** Supplied data follows **
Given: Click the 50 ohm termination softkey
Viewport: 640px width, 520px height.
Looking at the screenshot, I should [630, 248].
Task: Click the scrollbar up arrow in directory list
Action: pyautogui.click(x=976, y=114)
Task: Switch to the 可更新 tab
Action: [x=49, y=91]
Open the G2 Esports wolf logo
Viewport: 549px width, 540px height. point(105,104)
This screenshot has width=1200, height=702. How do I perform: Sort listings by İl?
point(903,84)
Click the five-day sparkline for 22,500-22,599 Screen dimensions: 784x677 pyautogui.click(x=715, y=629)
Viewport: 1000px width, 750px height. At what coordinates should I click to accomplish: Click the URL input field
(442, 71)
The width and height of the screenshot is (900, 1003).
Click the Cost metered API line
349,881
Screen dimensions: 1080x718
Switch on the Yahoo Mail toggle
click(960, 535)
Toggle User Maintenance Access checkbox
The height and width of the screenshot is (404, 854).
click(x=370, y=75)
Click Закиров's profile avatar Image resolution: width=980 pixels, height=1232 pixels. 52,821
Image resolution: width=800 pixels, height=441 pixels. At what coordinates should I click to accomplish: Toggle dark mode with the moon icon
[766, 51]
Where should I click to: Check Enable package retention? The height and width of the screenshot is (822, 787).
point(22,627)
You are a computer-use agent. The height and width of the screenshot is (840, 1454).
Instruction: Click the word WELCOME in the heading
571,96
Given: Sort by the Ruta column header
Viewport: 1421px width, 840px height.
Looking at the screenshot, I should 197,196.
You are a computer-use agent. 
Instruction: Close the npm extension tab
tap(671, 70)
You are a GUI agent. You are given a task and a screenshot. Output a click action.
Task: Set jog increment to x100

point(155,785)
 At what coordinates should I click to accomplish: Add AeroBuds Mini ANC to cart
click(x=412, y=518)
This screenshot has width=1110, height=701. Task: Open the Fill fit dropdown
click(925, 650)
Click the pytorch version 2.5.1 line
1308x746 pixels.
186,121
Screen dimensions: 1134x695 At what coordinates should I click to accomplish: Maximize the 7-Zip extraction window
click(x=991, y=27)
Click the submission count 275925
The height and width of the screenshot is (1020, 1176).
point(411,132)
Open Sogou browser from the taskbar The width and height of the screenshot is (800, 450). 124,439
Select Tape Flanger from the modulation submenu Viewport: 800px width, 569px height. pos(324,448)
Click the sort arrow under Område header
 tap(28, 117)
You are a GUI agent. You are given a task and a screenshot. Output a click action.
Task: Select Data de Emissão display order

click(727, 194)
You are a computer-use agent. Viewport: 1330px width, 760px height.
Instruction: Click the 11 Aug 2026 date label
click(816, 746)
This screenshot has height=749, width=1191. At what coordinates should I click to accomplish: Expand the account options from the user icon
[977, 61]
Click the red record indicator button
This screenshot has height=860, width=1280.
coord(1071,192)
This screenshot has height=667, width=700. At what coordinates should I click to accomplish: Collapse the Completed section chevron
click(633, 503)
** End of Supplied data **
## Task objective:
From the line containing "Select Tape Flanger" down to the last line, reproduce the records exactly. Include both ends.

## The answer:
Select Tape Flanger from the modulation submenu Viewport: 800px width, 569px height. pos(324,448)
Click the sort arrow under Område header
 tap(28, 117)
You are a GUI agent. You are given a task and a screenshot. Output a click action.
Task: Select Data de Emissão display order

click(727, 194)
You are a computer-use agent. Viewport: 1330px width, 760px height.
Instruction: Click the 11 Aug 2026 date label
click(816, 746)
This screenshot has height=749, width=1191. At what coordinates should I click to accomplish: Expand the account options from the user icon
[977, 61]
Click the red record indicator button
This screenshot has height=860, width=1280.
coord(1071,192)
This screenshot has height=667, width=700. At what coordinates should I click to accomplish: Collapse the Completed section chevron
click(633, 503)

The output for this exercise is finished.